Loss of companionship
One of the pleasures of living with a pet is that they offer companionship and lend purpose and structure to every day. This can help in different ways, whether life is quiet or busy, and is especially noticeable if you’re the only human in the house!
Feeding times, playtime, walks, cleaning out, time together – whatever your pet’s individual needs were, activities with them and for them would have been an important part of everyday life.
If your social life centred on your pet – for example, meeting up with other dog carers at the park or tending a horse at a stable – then losing this social outlet can make your grief harder to bear.
Your last pet?
One of the dilemmas we face as we get older is whether it’s the right thing to commit to caring for a pet when they might outlive us.
We’re not assuming you’re at that point or telling you that you need to bring another pet into your home (or not), but it’s important to acknowledge that this might be a question you’re grappling with – or one that you will face in the future.
As with so many of the issues facing bereaved pet carers, there are no right or wrong answers.
Many older people share their lives with animal companions having made arrangements for what should happen to the pet if they outlive their human carer. This can be a difficult but necessary conversation that should give you peace of mind if you have other pets or decide to bring another animal companion into your home one day.
If you’ve decided that the pet who died is your last, we understand that may complicate your grief, adding an extra layer of loss and resurfacing memories of past pets.
Tips to help you cope as an older adult dealing with pet loss
At this difficult time, it’s crucial that you do everything you can to prioritise self-care:
- Stay connected with your friends and family.
This will help you maintain the sense of connection and companionship that your pet gave you. If there are people you socialise with because of your pet, how about reaching out to them to see if you can meet up in a different context so that you’re still able to enjoy their company?
- Talk about your loss.
Pet loss is sometimes called a disenfranchised grief because it’s not always widely acknowledged in society; nevertheless, you have experienced a major bereavement, and it’s vital that you’re able to talk about this with people you trust. If you’re struggling to talk to your friends or family, you could reach out to other bereaved pet carers in The Ralph Site Facebook group or speak to a trained volunteer through a service like the Blue Cross pet bereavement helpline.
- Stay active
Moving around as much as possible – be it going for walks, visiting friends, doing some exercise you enjoy, playing golf, gardening, or volunteering as a dog walker for an organisation like The Cinnamon Trust – will help boost your physical and mental health. If you’re new to exercise, ask your GP for a health check before you embark on anything strenuous!
- Ask your loved ones for their support.
Sometimes, in the depths of grief, it can be hard to spot that we’re struggling. You could ask your loved ones to gently point out if they notice any changes in your physical or emotional health or in your behaviour. This can be a sign that you need to increase your self-care.
- Remember to eat.
It’s common for older adults to experience a decrease in appetite, but bereavement can make this worse and lead to some weight loss.

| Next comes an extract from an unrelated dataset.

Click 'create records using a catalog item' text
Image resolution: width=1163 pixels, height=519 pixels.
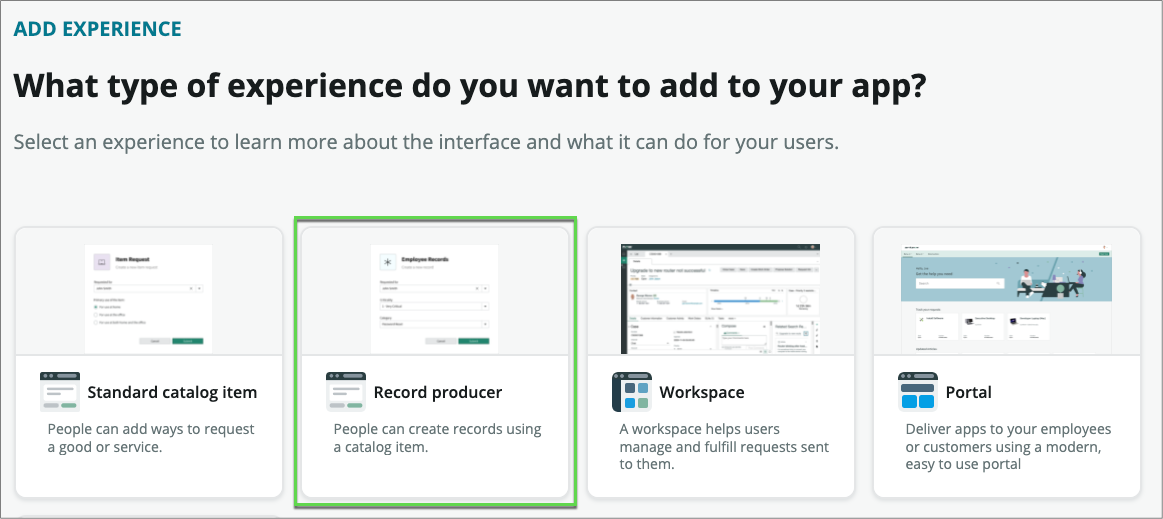pyautogui.click(x=437, y=438)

If you are finding it harder to eat at the moment, you might want to switch to smaller meals and frequent snacks, so you’re not struggling to eat three larger meals a day. Think about how you can increase your calorie intake while avoiding foods that are high in saturated fat or sugars (as they can make you feel worse in the long run).
If you’re at all worried, have a chat with your GP, as it’s important that you eat sufficient nutrients even when your appetite has dipped.
- Volunteer with animals.
If you think the pet who died will be your last, there are still ways to keep animals in your life and make a positive difference to them. Rescue centres, sanctuaries and other organisations are often crying out for volunteers. Getting involved with fundraising or caring activities can be a great way to extend your social circle.
- Be kind to yourself.
Grief at any stage in life can be derailing and disorientating. It’s common to experience brain fog, anxiety, depression, anger, guilt and many other emotions, often all at once! Be kind to yourself. Reinforce healthy behaviours, try to talk about your feelings, eat good food and be as active as possible. Grief doesn’t have a timeline or set rules so take away any pressure to feel a certain way.
And above all, remember that you’re not alone if you need support.